Visual interpretation of hyperparameters of support vector machines

Author | Soner Y ı ld ı r ı m compile | source of vitamin k | forward Datas of Science

Support vector machine (SVM) is a widely used supervised machine learning algorithm. It is mainly used for classification tasks, but is also suitable for regression tasks.

In this article, we will delve into two important hyperparameters of support vector machines, C and Gamma, and visually explain their effects. So I assume you have a basic understanding of algorithms and focus on these hyperparameters.
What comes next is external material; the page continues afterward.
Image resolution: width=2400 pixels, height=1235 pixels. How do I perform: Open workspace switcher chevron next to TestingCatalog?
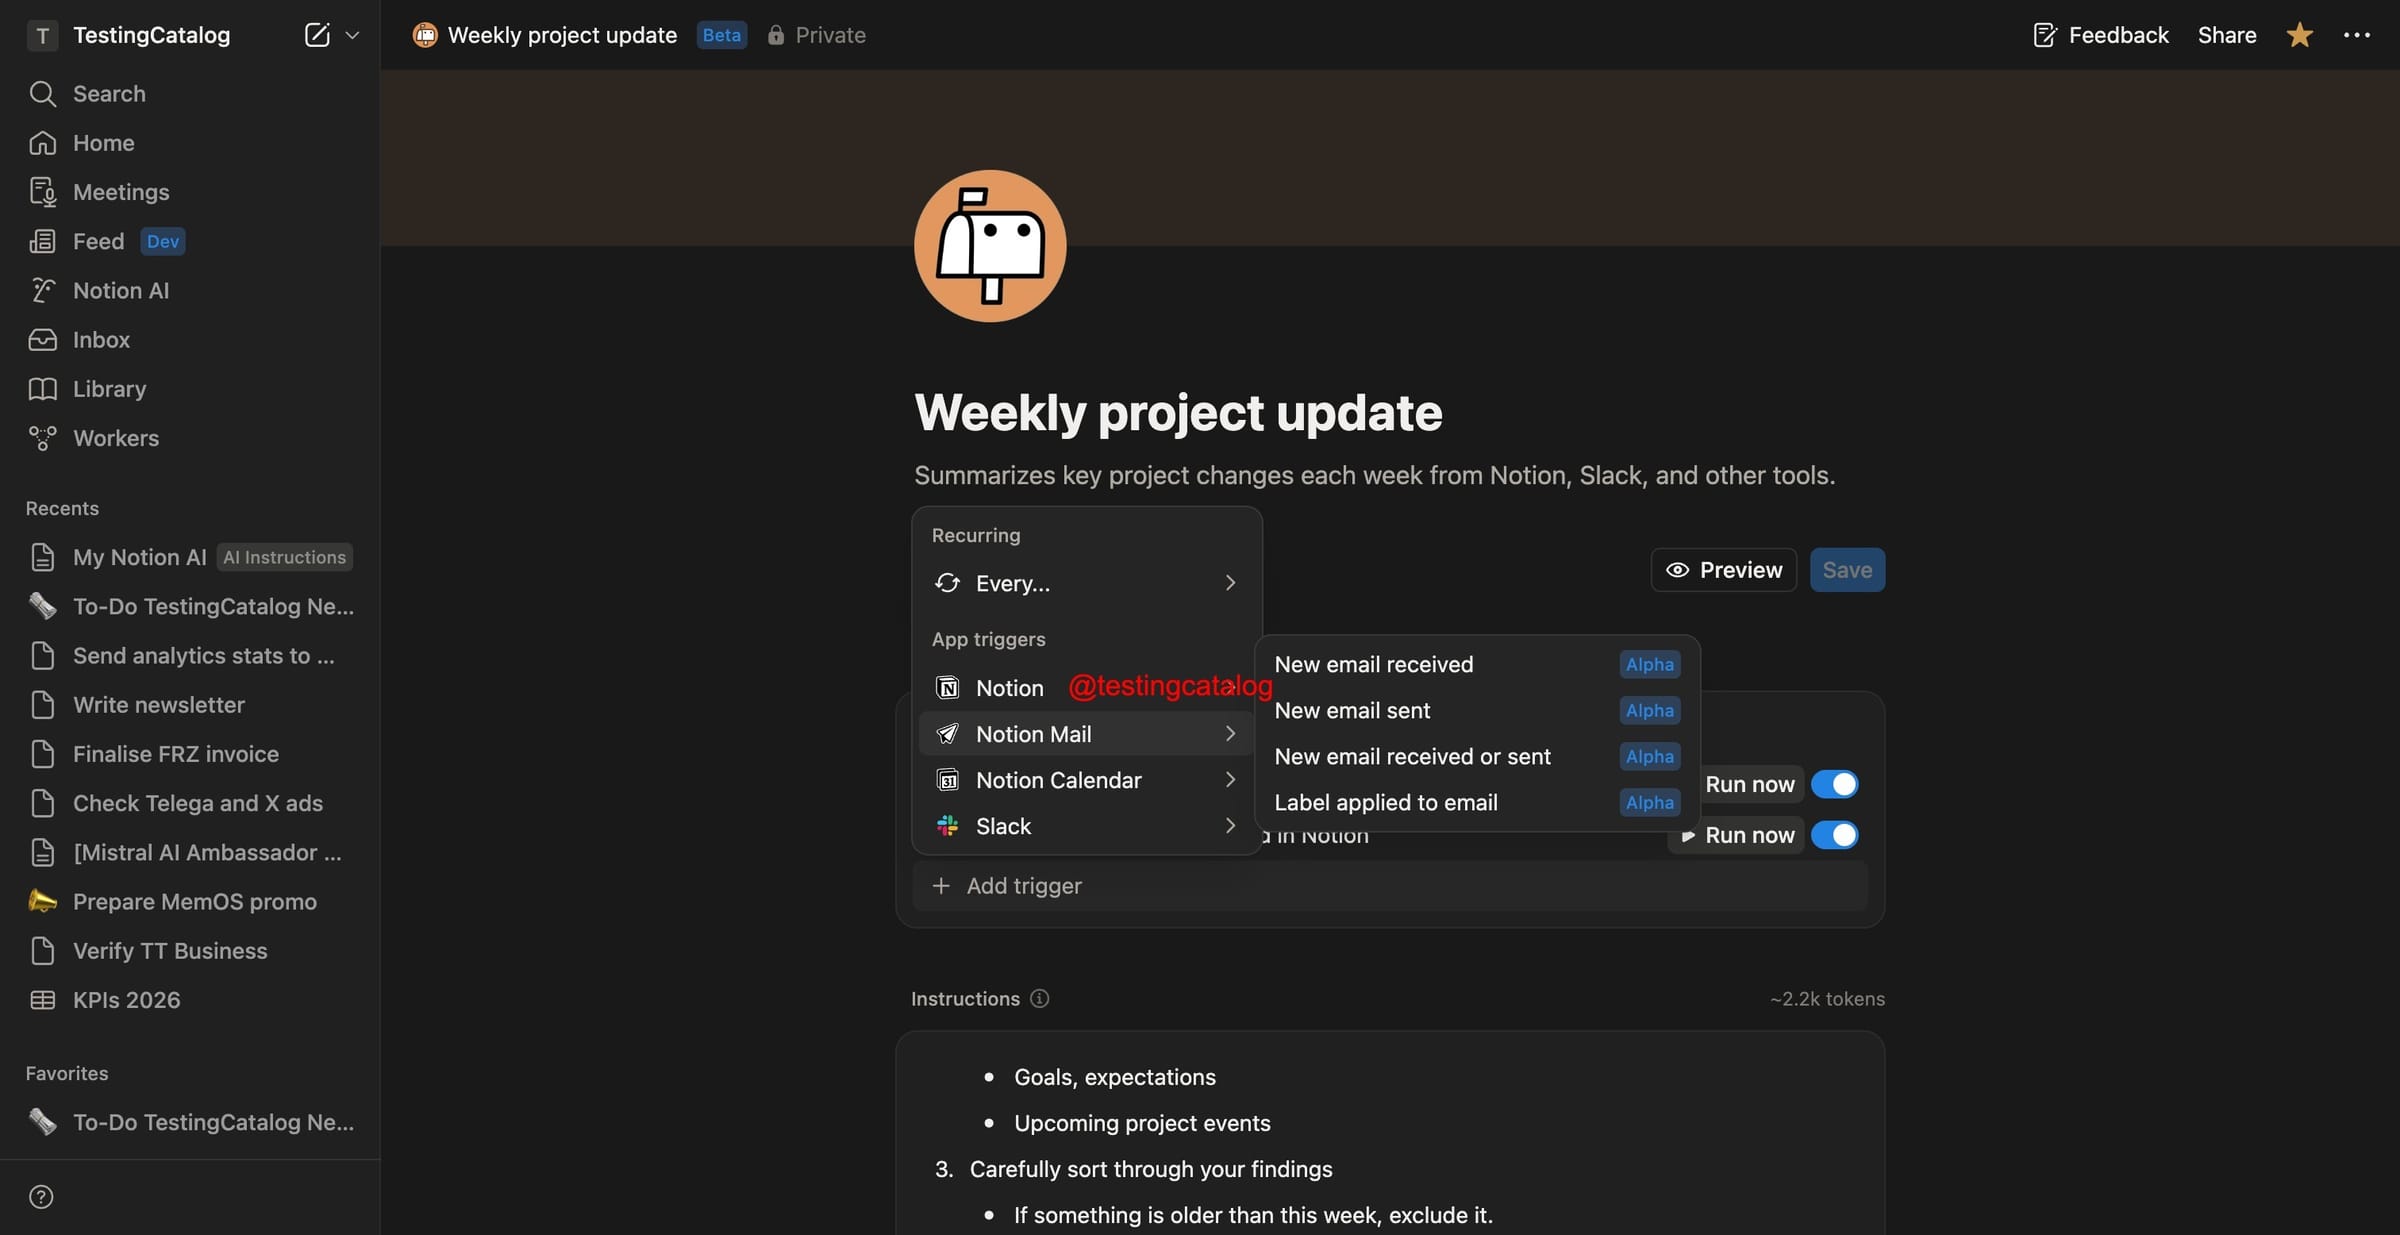pyautogui.click(x=352, y=35)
Support vector machines use a decision boundary to separate data points belonging to different categories. In determining decision boundaries, soft interval support vector machines (soft margin means allowing certain data points to be misclassified) attempt to solve an optimization problem with the following objectives:

Increase the distance between the decision boundary and the class (or support vector)
Maximize the number of correctly classified points in the training set

Obviously, there is a compromise between these two goals, which is controlled by C, which adds a penalty for each misclassified data point.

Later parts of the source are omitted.